[Stored data]
####

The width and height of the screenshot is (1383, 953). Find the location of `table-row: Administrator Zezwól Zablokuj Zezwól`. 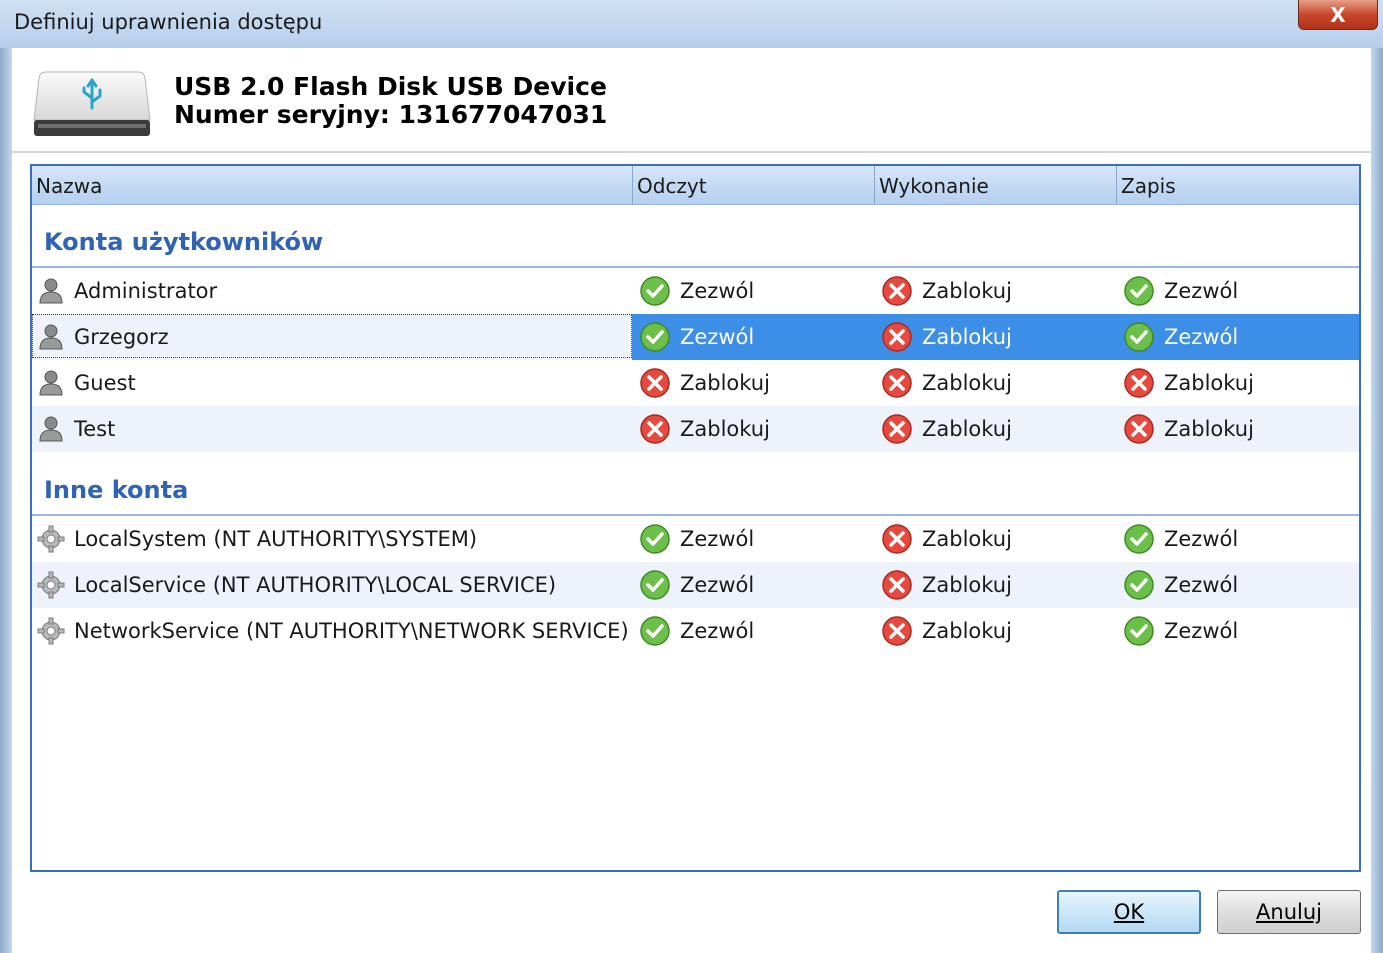

table-row: Administrator Zezwól Zablokuj Zezwól is located at coordinates (696, 291).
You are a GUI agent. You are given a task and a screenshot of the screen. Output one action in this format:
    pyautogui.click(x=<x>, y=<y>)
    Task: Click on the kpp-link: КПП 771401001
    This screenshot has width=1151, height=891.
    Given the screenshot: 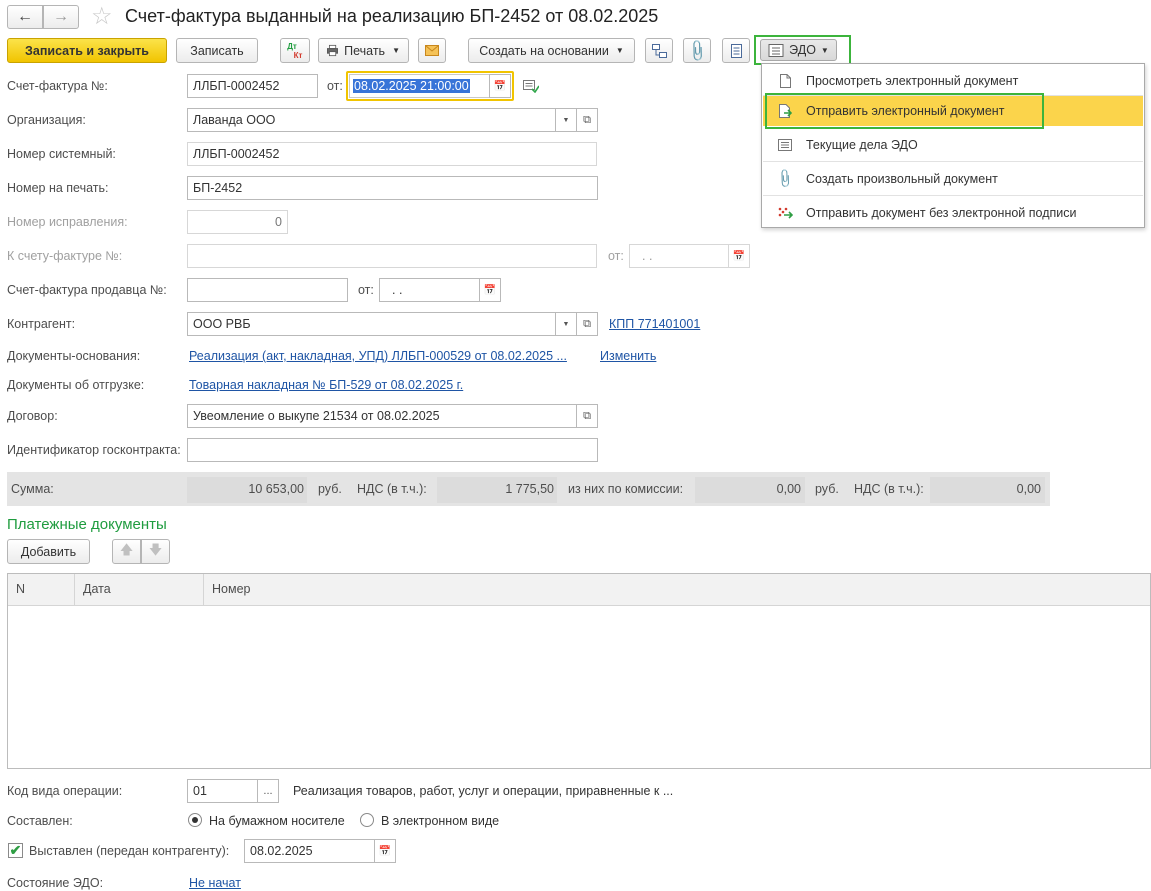 What is the action you would take?
    pyautogui.click(x=654, y=324)
    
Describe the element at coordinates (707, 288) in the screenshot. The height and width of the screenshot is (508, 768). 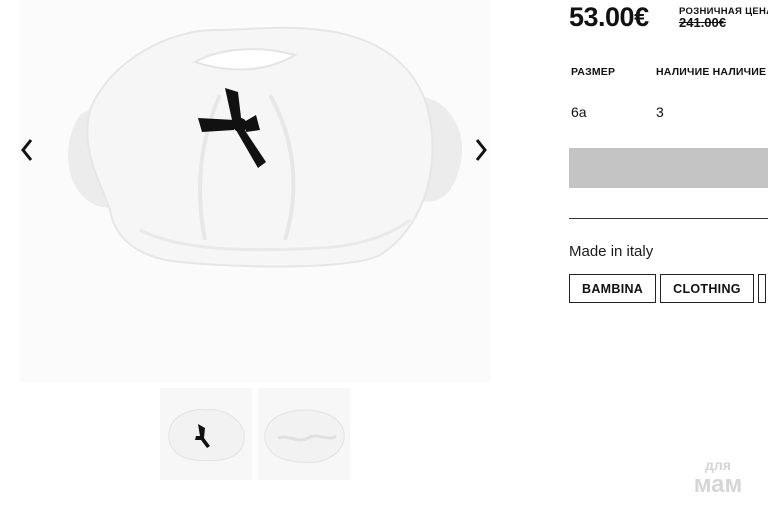
I see `tag-clothing: CLOTHING` at that location.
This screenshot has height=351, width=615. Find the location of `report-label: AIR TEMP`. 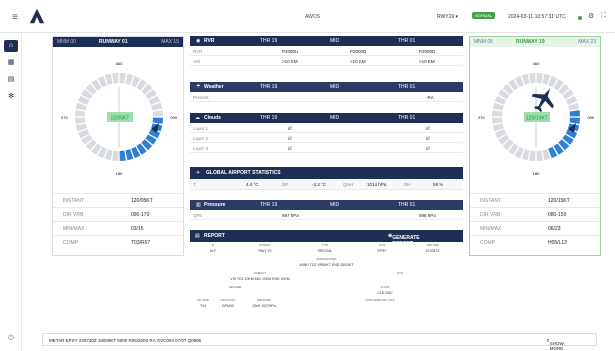

report-label: AIR TEMP is located at coordinates (203, 300).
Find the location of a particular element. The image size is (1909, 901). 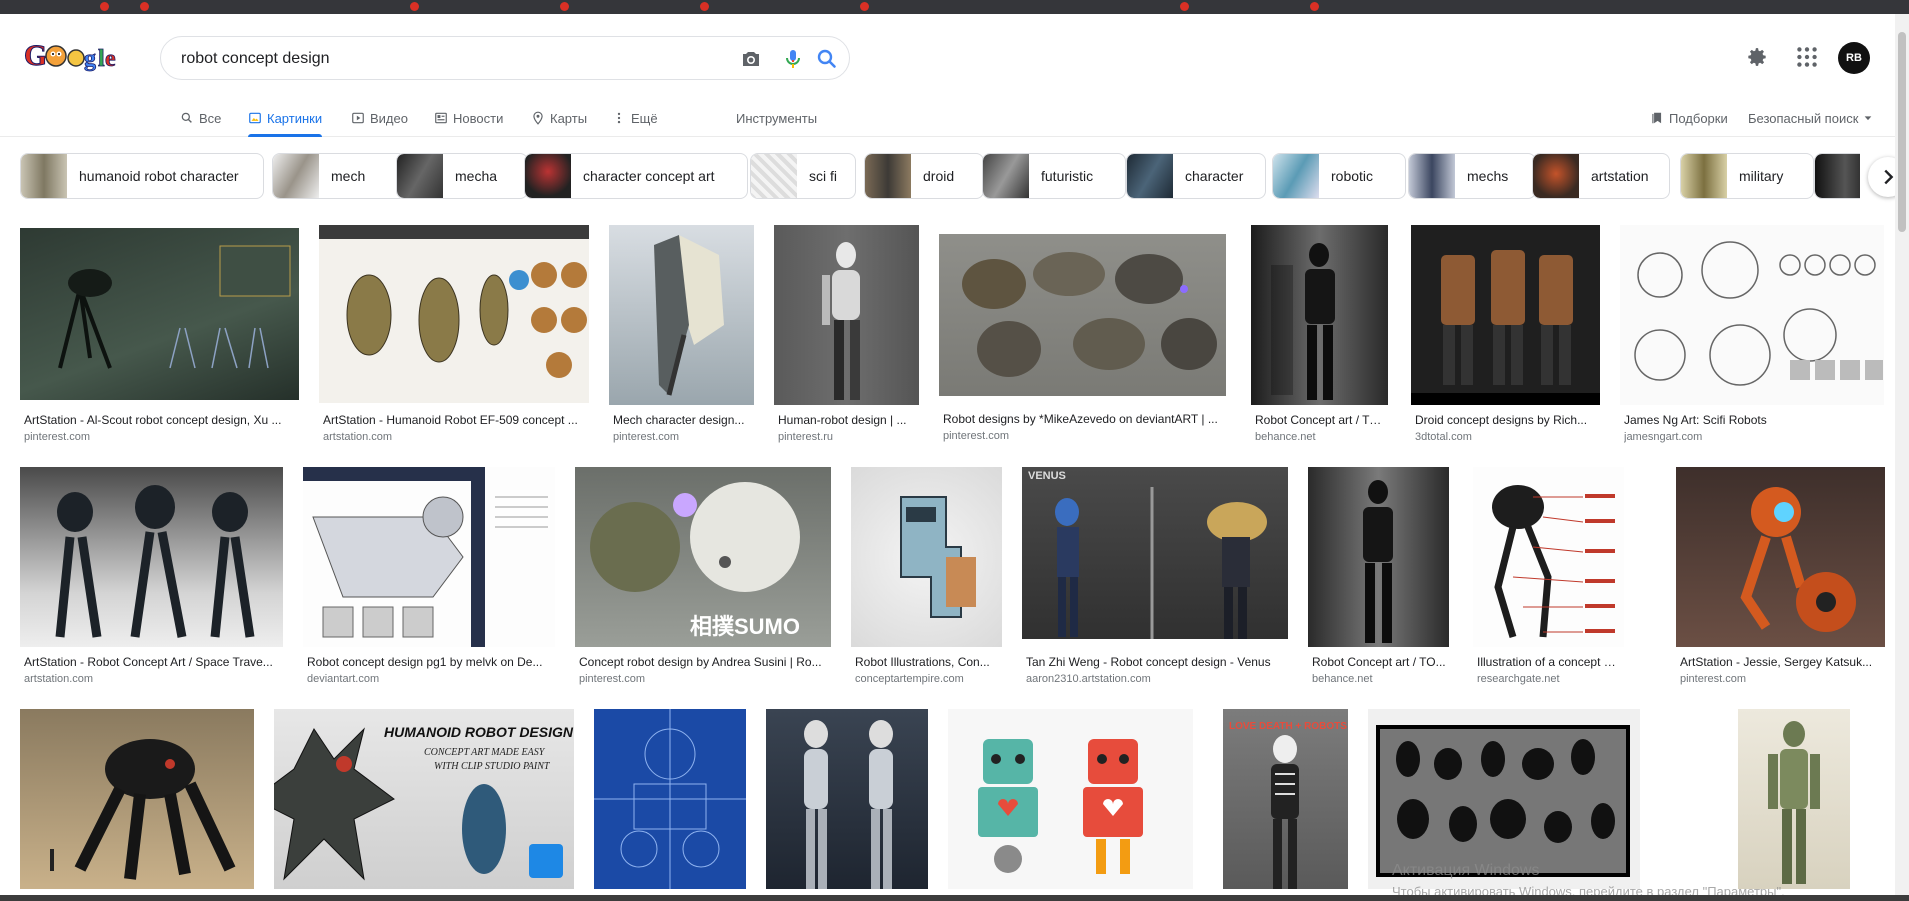

love-death-label: LOVE DEATH + ROBOTS is located at coordinates (1288, 726).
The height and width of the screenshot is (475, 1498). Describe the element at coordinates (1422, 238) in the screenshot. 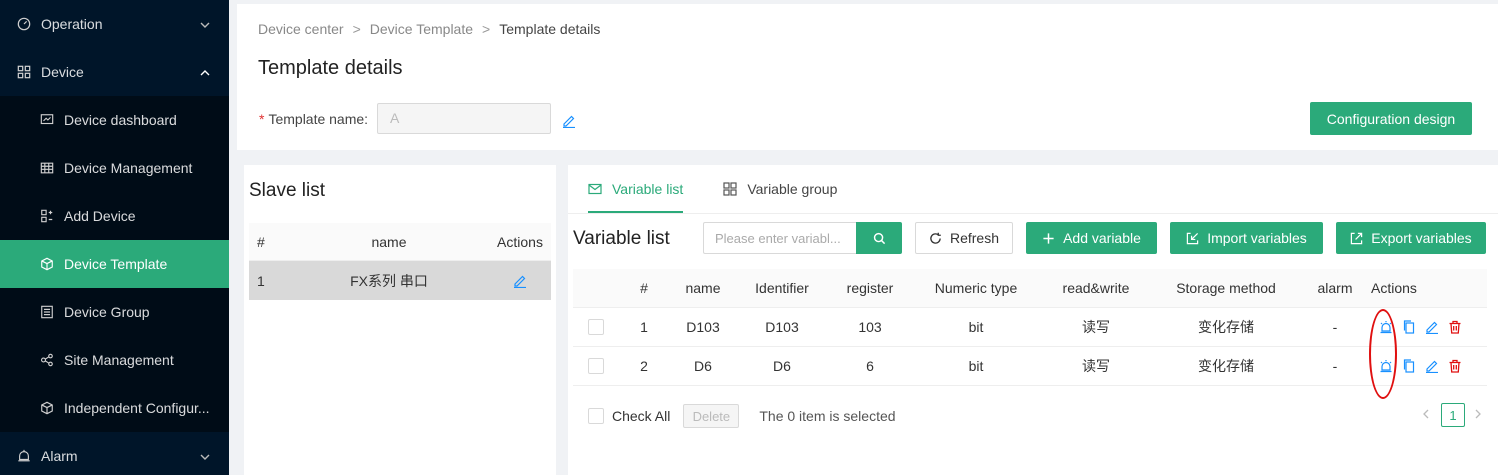

I see `export-variables-label: Export variables` at that location.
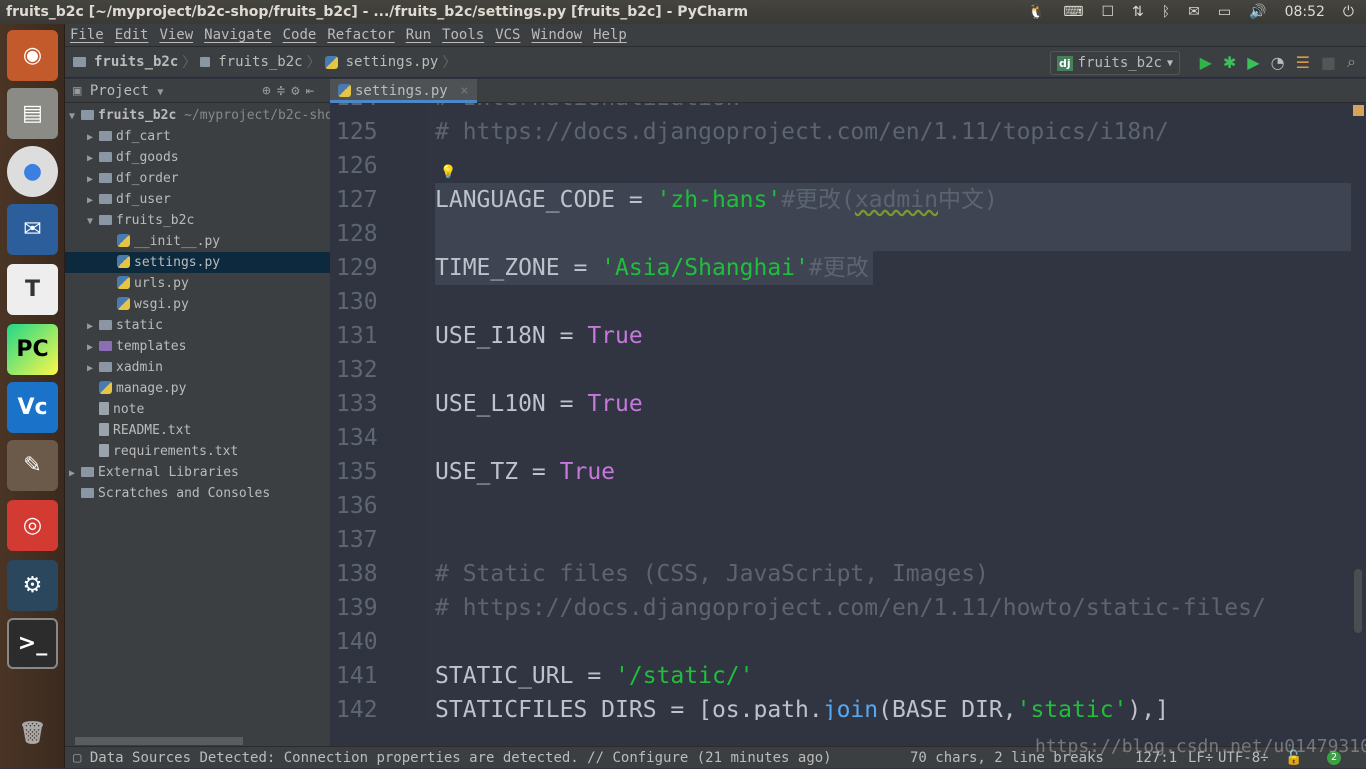  What do you see at coordinates (1224, 12) in the screenshot?
I see `battery-icon: ▭` at bounding box center [1224, 12].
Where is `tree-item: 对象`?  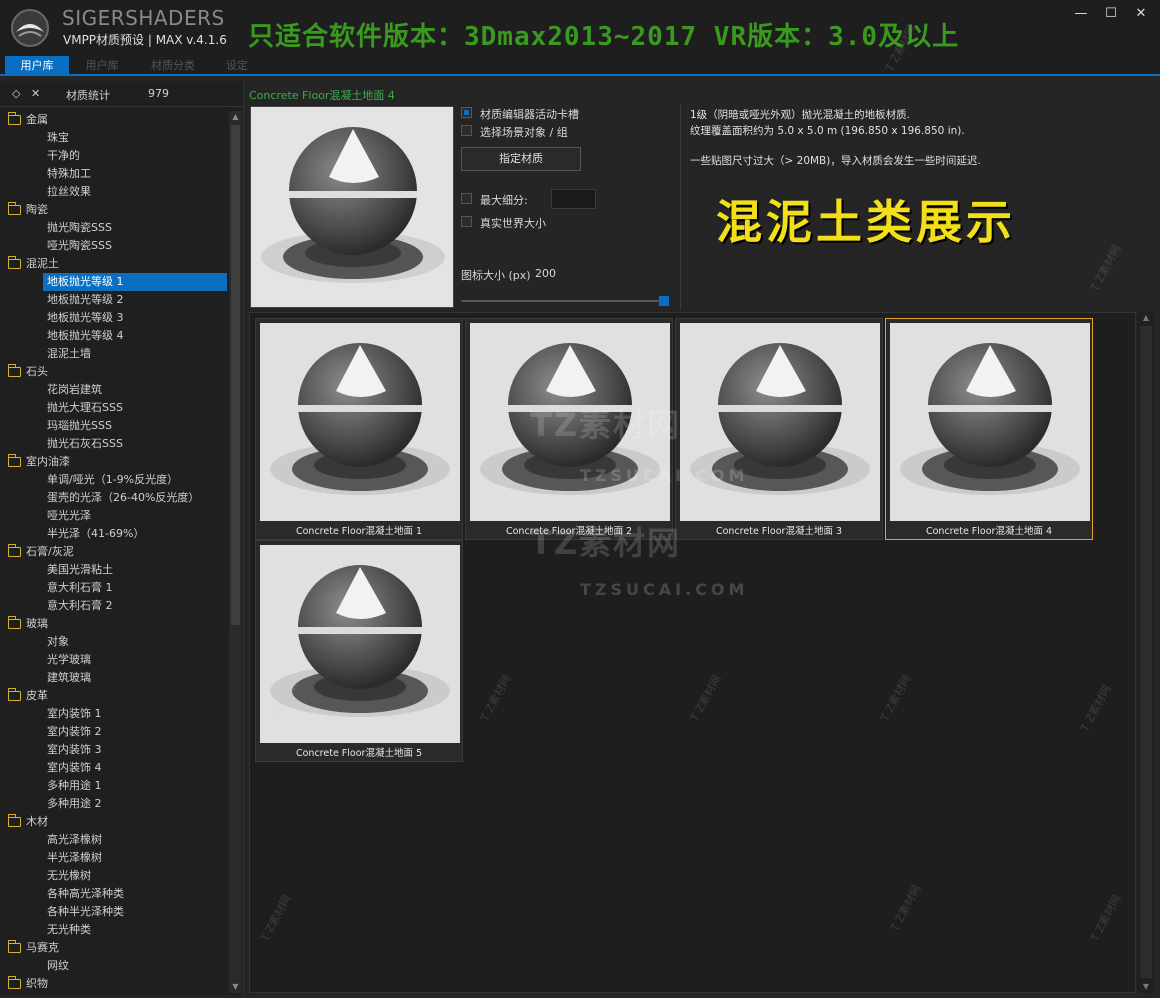
tree-item: 对象 is located at coordinates (114, 642).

####

▶ [The task]: Set out the entries, starting at the line containing "The height and width of the screenshot is (475, 1498)." and running through the last one, as a Markdown table with the columns No. and Line. Give each nonblank line its own row, and omit the pictures.

▶ [Response box]:
| No. | Line |
|---|---|
| 1 | The height and width of the screenshot is (475, 1498). Describe the element at coordinates (1422, 238) in the screenshot.  |
| 2 | I see `export-variables-label: Export variables` at that location. |
| 3 |   What do you see at coordinates (1224, 12) in the screenshot? |
| 4 | I see `battery-icon: ▭` at bounding box center [1224, 12]. |
| 5 | Where is `tree-item: 对象`?   |
| 6 | tree-item: 对象 is located at coordinates (114, 642). |